Simeão devia ter vinte anos: era um crioulo de raça pura africana, mas cujos caracteres físicos aliás favoravelmente modificados pelo clima e pe­la influência natural do país onde nascera, não tinham sido ainda afeiados pelos serviços rigorosos da escravidão, embora ele fosse escravo.

Havia em seus modos a expansão que só parece própria do homem li­vre: ele não tinha nem as mãos calejadas, nem os pés esparramados do ne­gro trabalhador de enxada: era um escravo de cabelos penteados, vestido com asseio e certa faceirice, calçado, falando com os vícios de linguagem triviais no campo, mas sem a bruteza comum na gente da sua condição; até certo ponto, pois, aceito, apadrinhado, protegido e acariciado pela fa­mília livre, pelo amor dos senhores.

A história de Simeão tem mil histórias irmãs até aos vinte anos, que ele conta; há de, portanto, trazer à memória mil histórias, como a sua, cheia de desgostos e de ressentimentos de ingratidão, que aliás, sem o pensar, os benfeitores cimentam. A história que vai seguir-se depois dos vinte anos talvez lembre alguma infelizmente mais ou menos semelhante, e cu­jo horror é somente um dos frutos e dos horrores da escravidão.

Sementeira de venenosos espinhos, a escravidão não pode produzir flo­res inocentes.

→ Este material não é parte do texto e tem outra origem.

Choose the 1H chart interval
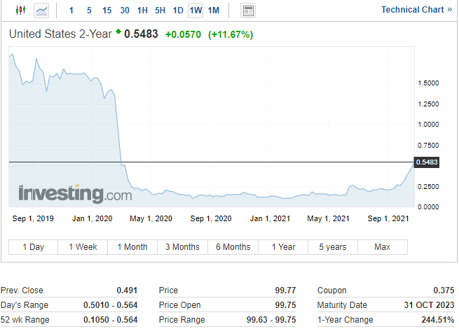 [142, 11]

A história de Simeão ainda não criminoso é simples: muitos dos leito­res deste romance a encontrarão realizada, viva, eloqüentemente exposta no seio de seu lar doméstico.

Domingos Caetano teve de sua mulher muito e bem merecidamente amada uma filha que satisfizera os doces votos de ambos. Angélica, a no­bre esposa e virtuosa mulher, não pôde ter a dita de amamentar o seu an­jo, e confiou-o aos peitos de uma escrava que acabava de ser mãe como ela: a escrava que amamentara dois filhos, o próprio e o da senhora, morreu dois anos depois, e Angélica pagou-lhe a amamentação da sua queri­da Florinda, criando com amor maternal o crioulinho Simeão, colaço de sua filha.

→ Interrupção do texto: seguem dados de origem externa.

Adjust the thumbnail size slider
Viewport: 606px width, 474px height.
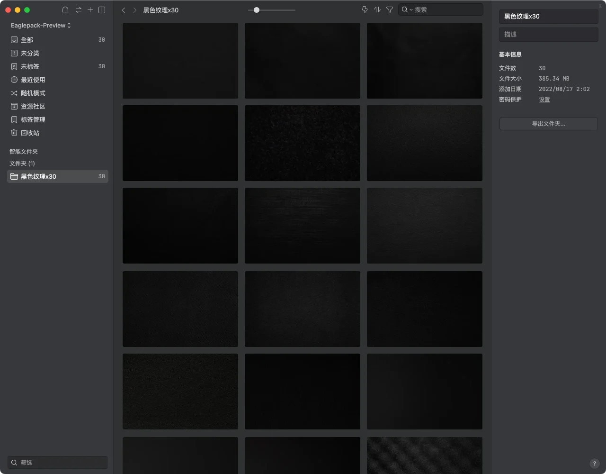tap(257, 10)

A compaixão e o reconhecimento em breve se transformaram em ver­dadeira afeição: o crioulo era esperto e engraçado, começou fazendo rir, acabou fazendo-se amar. Simeão divertia, dava encanto às travessuras de Florinda: Domingos Caetano e Angélica o amaram em dobro por isso.

Até os oito anos de idade Simeão teve prato à mesa e leito no quarto de seus senhores, e não teve consciência de sua condição de escravo. Depois dos oito anos apenas foi privado da mesa e do quarto em comum; conti­nuou, porém, a receber tratamento de filho adotivo, mas criado com amor desmazelado e imprudente, e cresceu enfim sem hábito de traba­lho, abusando muitas vezes da fraqueza dos senhores, sem atingir a digni­dade de homem livre, e sem reconhecer nem sentir a absoluta submissão do escravo.

Era o tipo mais perfeito do crioulo, cria estimada da família.